Friday, February 26, 2010

The Fish Who Baits

I couldn't begin to improve upon the cogent criticisms of Stanley Fish's latest deconstructionist pout already made by Russell Blackford*, Ophelia Benson, Norm Geras, LarryNiven, and surely others to come. I would be particularly interested in seeing a response from Austin Dacey, who refuted Fish's nonsense at book length in The Secular Conscience, the very title of which becomes an oxymoron under Fish's silly elisions. Agreeing with the book he's reviewing, Fish claims

[o]nce the world is no longer assumed to be informed by some presiding meaning or spirit (associated either with a theology or an undoubted philosophical first principle) and is instead thought of as being “composed of atomic particles randomly colliding and . . . sometimes evolving into more and more complicated systems and entities including ourselves” there is no way, says Smith, to look at it and answer normative questions, questions like “what are we supposed to do?” and “at the behest of who or what are we to do it?”
Note the blithe equation of "a theology" with "an undoubted philosophical first principle." These are not the same. Not every first principle is as defensible as every other -- neither pragmatically, as the foundation of a functional political economy or a flourishing human life; nor epistemologically, as the foundation of a way to understand the world. Some "prior commitments" prove out significantly better than others in their repeatable, observable effects. Even if not strictly decidable, the denial of some foundational postulates requires a level of philosophical perversity rarely -- no, never -- seen outside the groves of the academy or the cloisters of the faithful (I realize I beg the question there).

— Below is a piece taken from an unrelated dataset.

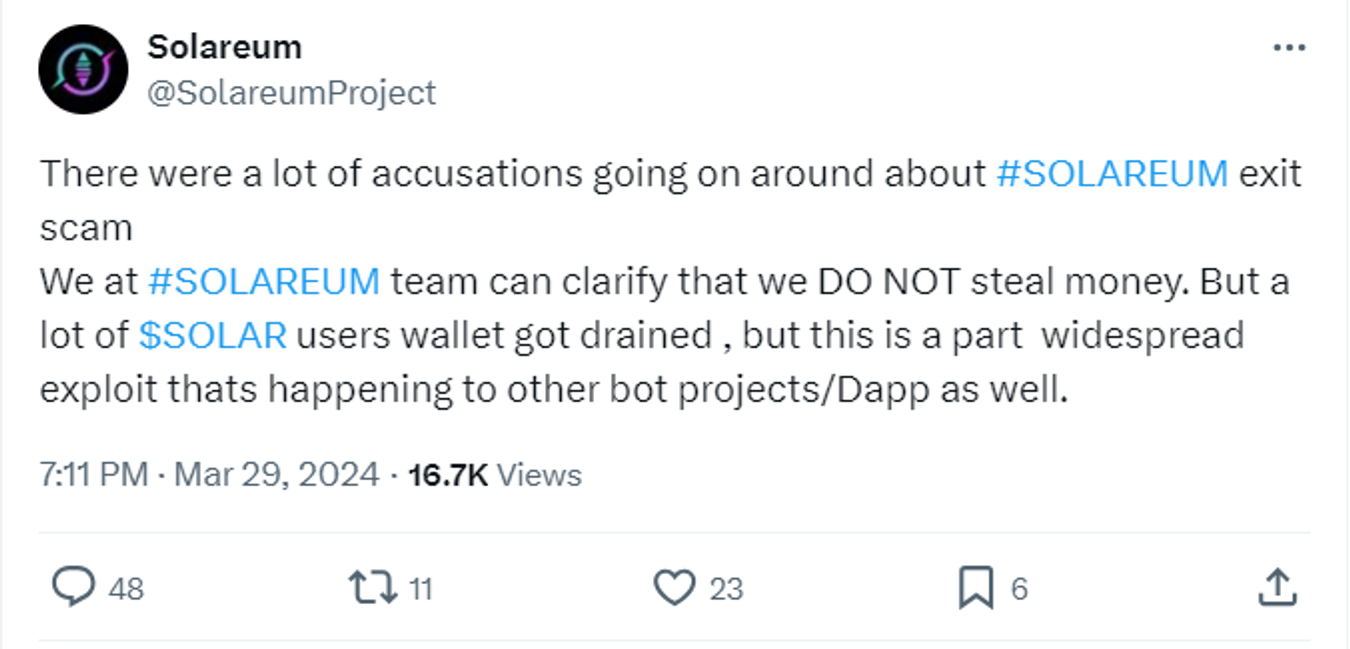Click the reply count of 48
The image size is (1350, 649).
click(x=126, y=588)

Still: concretely, "the needless infliction of pain is wrong" and "Joseph Smith transcribed the book of Mormon from golden plates he dug up in his yard" are not equals among sane human beings.

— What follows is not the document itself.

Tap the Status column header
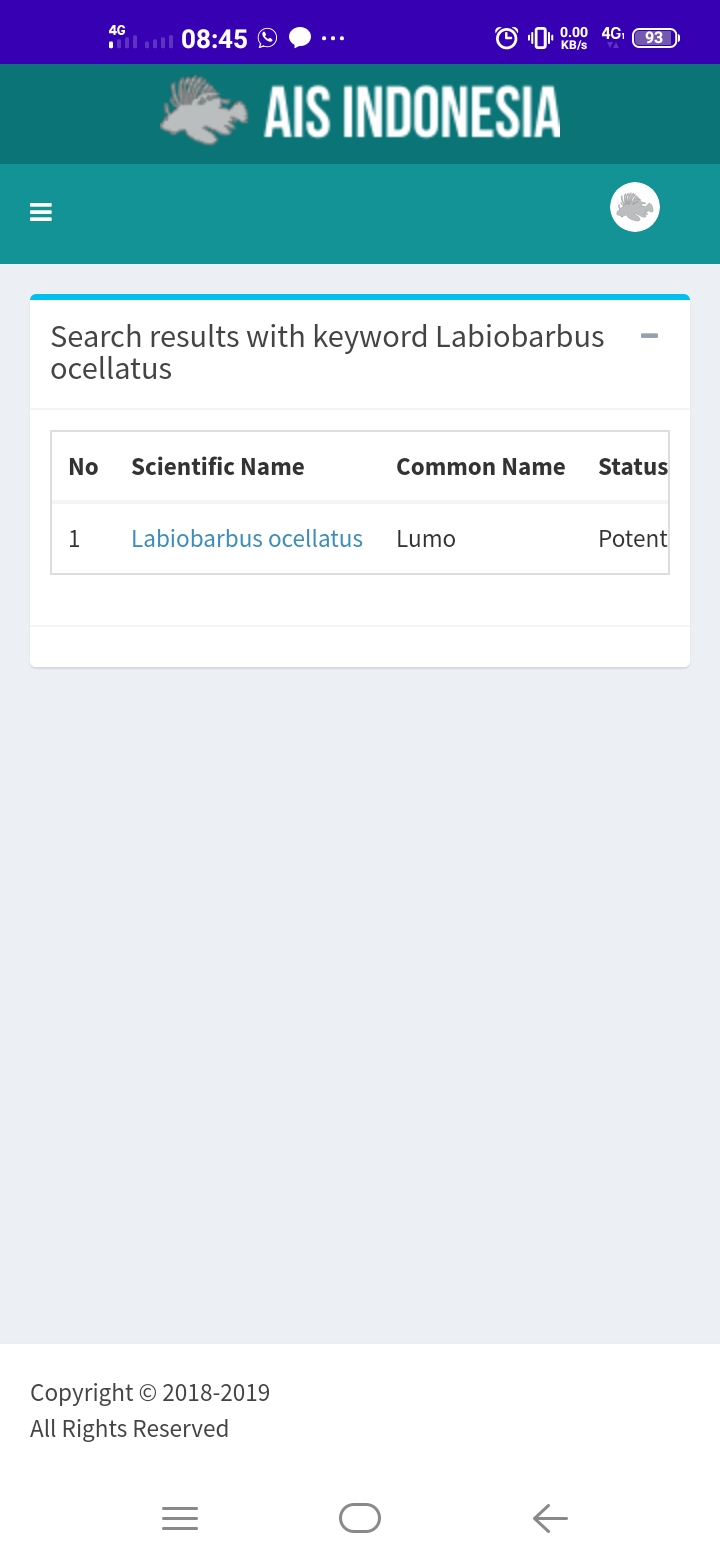 tap(633, 467)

Rather than presuming to add anything novel, I hope to wedge in a contribution on grounds of its brevity (notoriously a strength of mine, as this very post more and more attests): Fish's argument depends on eliding "religion" with "that which produces, represents, promotes, or otherwise upholds moral values," but this is wrong -- it is wrong as a factual description of the behavior of secular states, and it is wrong as a definition of secularism advanced by any (non-bullshit) theory I've encountered. To embrace and defend moral values is not necessarily to cross a line that secularism, properly understood, cares to draw -- secular states cross this line regularly without any harm done to the idea of secularism.

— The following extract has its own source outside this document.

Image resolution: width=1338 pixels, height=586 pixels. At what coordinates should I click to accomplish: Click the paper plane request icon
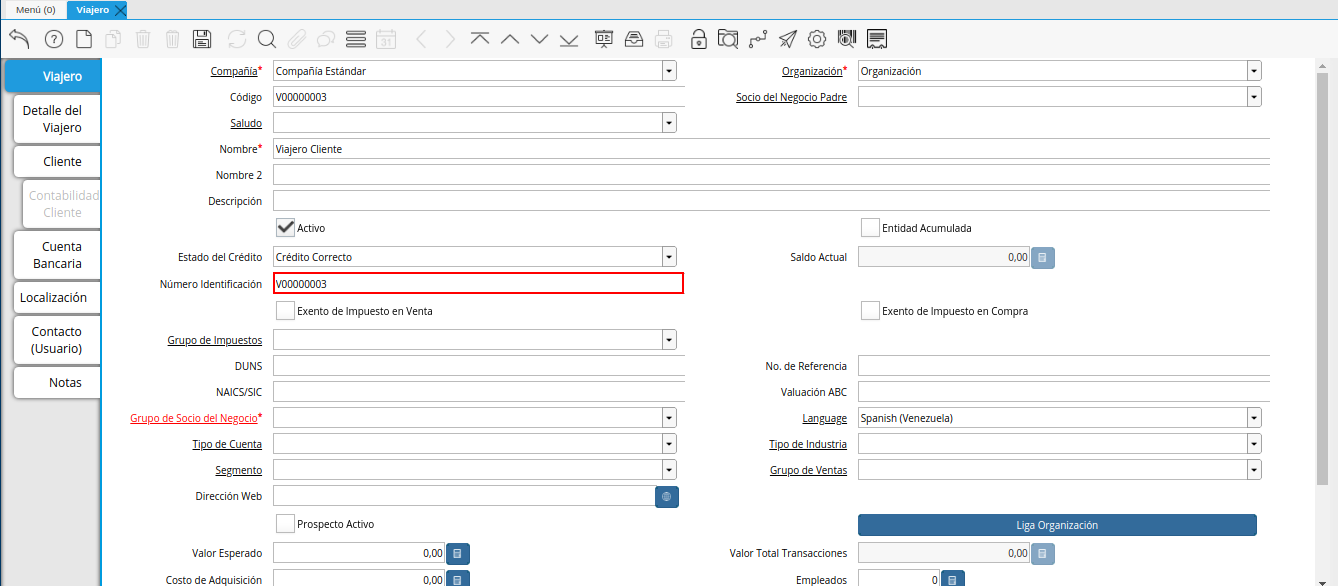(x=788, y=39)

Secularism is not concerned with placing all moral distinctions beyond the province of state power. Rather, secularism is concerned with placing all theological, religious, and "spiritual" judgments beyond the province of state power. A properly secular state is neutral vis-a-vis religious claims and counterclaims -- it takes no side on whether god exists, or if so, which of the candidate gods is the real one; a secular state is not neutral vis-a-vis questions of value -- it makes and enforces laws imbued with moral distinctions constantly, e.g., whether to legalize same-sex marriage, whether and how much to tax people, whether to wage war, how to deal with the allocation and funding of health care, whether to permit abortion, and so on.

I see now that my attempt at brevity was a miserable failure, but it pales next to the analytical shortfalls of Stanley Fish.

* Ahem. I have decided to expand this former footnote to its own post. Who said footnotes can't make it big?

1 comment:

larryniven said...

Yeah, this one has really been making the rounds, hasn't it? I thought I had found something under-the-radar when Shallit talked about it - guess not.